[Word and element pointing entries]
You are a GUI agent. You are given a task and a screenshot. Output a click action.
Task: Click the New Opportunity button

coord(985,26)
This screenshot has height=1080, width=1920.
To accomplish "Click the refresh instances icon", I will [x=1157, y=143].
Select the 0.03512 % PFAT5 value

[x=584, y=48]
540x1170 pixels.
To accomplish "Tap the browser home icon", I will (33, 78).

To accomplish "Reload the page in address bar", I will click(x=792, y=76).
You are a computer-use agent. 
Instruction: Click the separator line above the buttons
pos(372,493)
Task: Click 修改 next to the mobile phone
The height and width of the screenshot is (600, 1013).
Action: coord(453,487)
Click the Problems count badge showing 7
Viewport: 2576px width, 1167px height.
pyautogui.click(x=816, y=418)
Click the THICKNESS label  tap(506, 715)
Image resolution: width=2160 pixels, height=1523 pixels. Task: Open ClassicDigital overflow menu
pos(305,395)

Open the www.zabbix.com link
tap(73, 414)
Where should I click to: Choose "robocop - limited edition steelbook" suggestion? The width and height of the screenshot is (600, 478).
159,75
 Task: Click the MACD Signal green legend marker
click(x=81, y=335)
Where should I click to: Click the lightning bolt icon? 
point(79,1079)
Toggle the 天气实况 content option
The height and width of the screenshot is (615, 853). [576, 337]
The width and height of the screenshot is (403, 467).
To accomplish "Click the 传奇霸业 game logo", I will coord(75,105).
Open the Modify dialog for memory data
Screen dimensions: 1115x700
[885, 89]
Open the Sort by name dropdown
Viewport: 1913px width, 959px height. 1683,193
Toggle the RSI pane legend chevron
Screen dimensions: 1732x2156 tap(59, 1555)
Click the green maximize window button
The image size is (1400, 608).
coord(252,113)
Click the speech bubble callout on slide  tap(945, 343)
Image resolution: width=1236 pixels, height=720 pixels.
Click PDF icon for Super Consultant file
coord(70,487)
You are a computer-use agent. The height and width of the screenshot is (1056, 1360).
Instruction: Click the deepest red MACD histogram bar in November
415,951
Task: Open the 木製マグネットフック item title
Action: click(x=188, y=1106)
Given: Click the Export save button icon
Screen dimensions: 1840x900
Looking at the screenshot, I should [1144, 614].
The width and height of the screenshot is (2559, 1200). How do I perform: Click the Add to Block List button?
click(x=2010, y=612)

SET EXERCISE →
Convert every line of the records into a JSON list of strings, one string per line, leaving out the blank lines.

OUTPUT BELOW →
[
  "You are a GUI agent. You are given a task and a screenshot. Output a click action.",
  "Task: Click the New Opportunity button",
  "coord(985,26)",
  "This screenshot has height=1080, width=1920.",
  "To accomplish \"Click the refresh instances icon\", I will [x=1157, y=143].",
  "Select the 0.03512 % PFAT5 value",
  "[x=584, y=48]",
  "540x1170 pixels.",
  "To accomplish \"Tap the browser home icon\", I will (33, 78).",
  "To accomplish \"Reload the page in address bar\", I will click(x=792, y=76).",
  "You are a computer-use agent. ",
  "Instruction: Click the separator line above the buttons",
  "pos(372,493)",
  "Task: Click 修改 next to the mobile phone",
  "The height and width of the screenshot is (600, 1013).",
  "Action: coord(453,487)",
  "Click the Problems count badge showing 7",
  "Viewport: 2576px width, 1167px height.",
  "pyautogui.click(x=816, y=418)",
  "Click the THICKNESS label  tap(506, 715)",
  "Image resolution: width=2160 pixels, height=1523 pixels. Task: Open ClassicDigital overflow menu",
  "pos(305,395)",
  "Open the www.zabbix.com link",
  "tap(73, 414)",
  "Where should I click to: Choose \"robocop - limited edition steelbook\" suggestion? The width and height of the screenshot is (600, 478).",
  "159,75",
  " Task: Click the MACD Signal green legend marker",
  "click(x=81, y=335)",
  "Where should I click to: Click the lightning bolt icon? ",
  "point(79,1079)",
  "Toggle the 天气实况 content option",
  "The height and width of the screenshot is (615, 853). [576, 337]",
  "The width and height of the screenshot is (403, 467).",
  "To accomplish \"Click the 传奇霸业 game logo\", I will coord(75,105).",
  "Open the Modify dialog for memory data",
  "Screen dimensions: 1115x700",
  "[885, 89]",
  "Open the Sort by name dropdown",
  "Viewport: 1913px width, 959px height. 1683,193",
  "Toggle the RSI pane legend chevron",
  "Screen dimensions: 1732x2156 tap(59, 1555)",
  "Click the green maximize window button",
  "The image size is (1400, 608).",
  "coord(252,113)",
  "Click the speech bubble callout on slide  tap(945, 343)",
  "Image resolution: width=1236 pixels, height=720 pixels.",
  "Click PDF icon for Super Consultant file",
  "coord(70,487)",
  "You are a computer-use agent. The height and width of the screenshot is (1056, 1360).",
  "Instruction: Click the deepest red MACD histogram bar in November",
  "415,951",
  "Task: Open the 木製マグネットフック item title",
  "Action: click(x=188, y=1106)",
  "Given: Click the Export save button icon",
  "Screen dimensions: 1840x900",
  "Looking at the screenshot, I should [1144, 614].",
  "The width and height of the screenshot is (2559, 1200). How do I perform: Click the Add to Block List button?",
  "click(x=2010, y=612)"
]